Otro episodio a considerar es la aparición de su hijo ilegítimo. Tomando en cuenta que el documental es una producción del propio Blades, esa relación con su hijo se presenta de manera incómoda y hasta forzada. Las declaraciones de la esposa de Blades no me terminan de convencer, y la escena en la que vemos al hijo y a la nieta en un ensayo de concierto no logra extraerme ningún tipo de emoción genuina. Lo que rescato de esta secuencia es un momento en el que Blades admite que cometió un gran error.

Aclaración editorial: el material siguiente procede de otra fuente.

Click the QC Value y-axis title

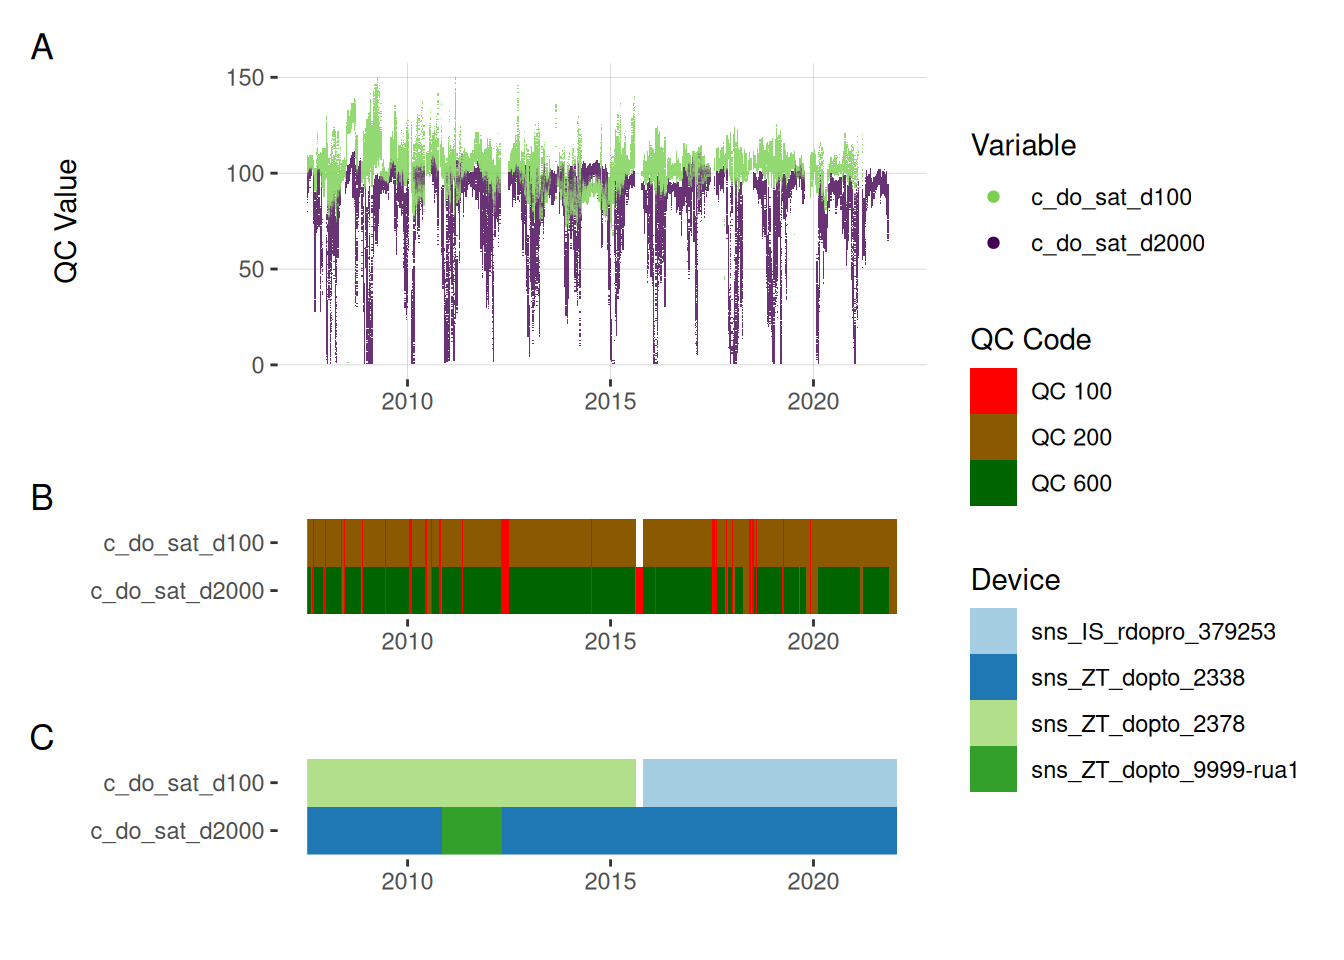click(x=66, y=221)
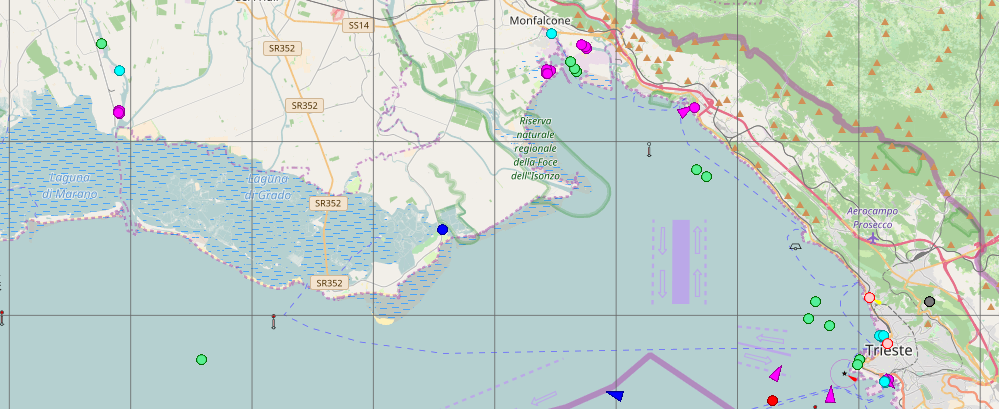Select the solid red circle marker at sea
The height and width of the screenshot is (409, 999).
(772, 401)
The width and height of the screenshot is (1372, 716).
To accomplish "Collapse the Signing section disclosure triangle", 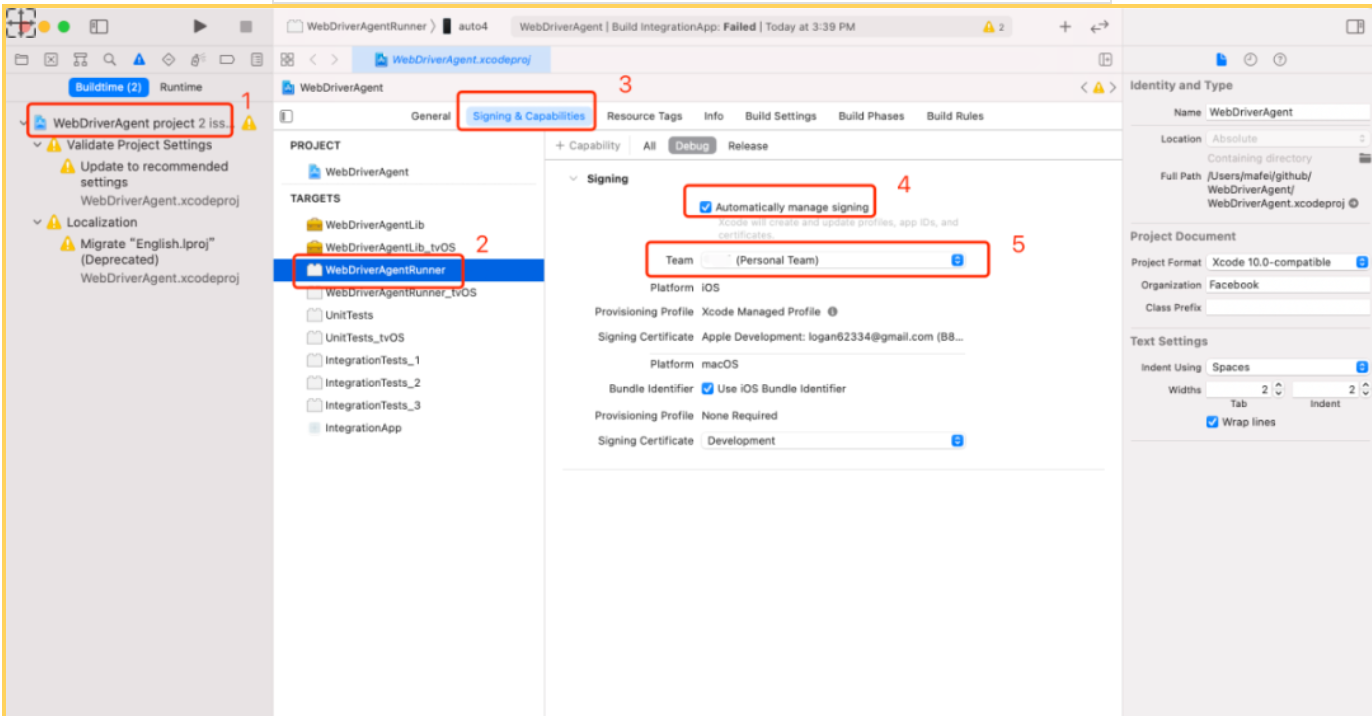I will 573,178.
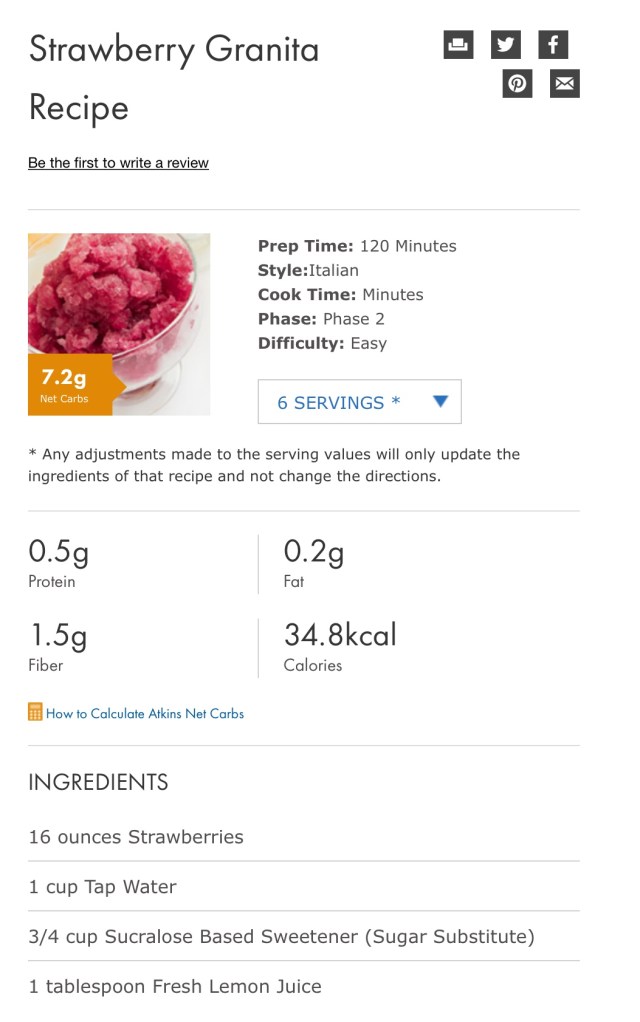This screenshot has height=1022, width=640.
Task: Click the Strawberry Granita Recipe title
Action: click(173, 76)
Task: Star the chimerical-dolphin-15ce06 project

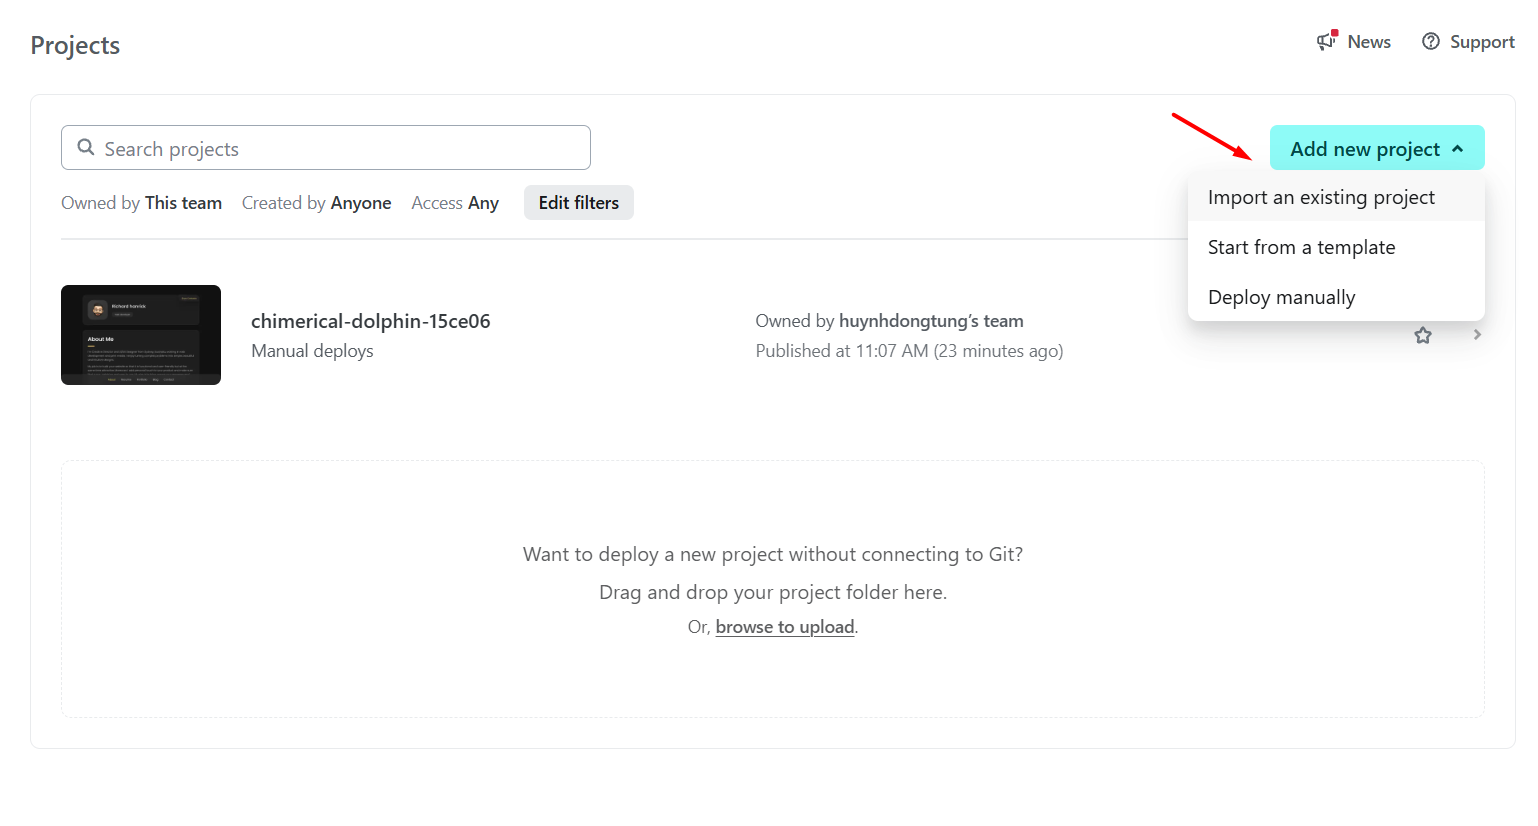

Me frustra tener a una figura tan importante, fascinante e intrigante como Blades, y que sea utilizada para un documental tan plano. Porque en realidad es muy posible ser poco exigente y disfrutar de “Yo no me llamo Rubén Blades” por lo que es; a nivel técnico está impecable —las secciones filmadas en Nueva York lucen espectaculares, por ejemplo—, y aparecen varios invitados de gran nivel, desde Sting hasta Paul Simon, Gilberto Santa Rosa, y Residente de «Calle 13». Los ingredientes estaban a la mano; lo que faltó fue usarlos para cocinar algo verdaderamente nutritivo.

“Yo no me llamo Rubén Blades” sirve como entretenimiento simple; se pasa rápido, está filmado con esmero, y suelta suficientes datos curiosos como para que uno se maraville de lo poco —o mucho— que sabe de esta figura tan importante en el mundo de la música latinoamericana. El propio Blades demuestra ser un protagonista carismático, por lo que tenerlo de anfitrión es muy divertido, contándonos sobre su historia, sobre su pasado, y al menos de cuando en cuando, sobre su futuro. Desgraciadamente, el documental se queda en lo meramente anecdótico, tanto así que cuando terminó, lo primero que pensé fue: “¿eso es todo?”. Por más que haya sido un encargo personal pienso que alguien como Rubén Blades merecía mucho más.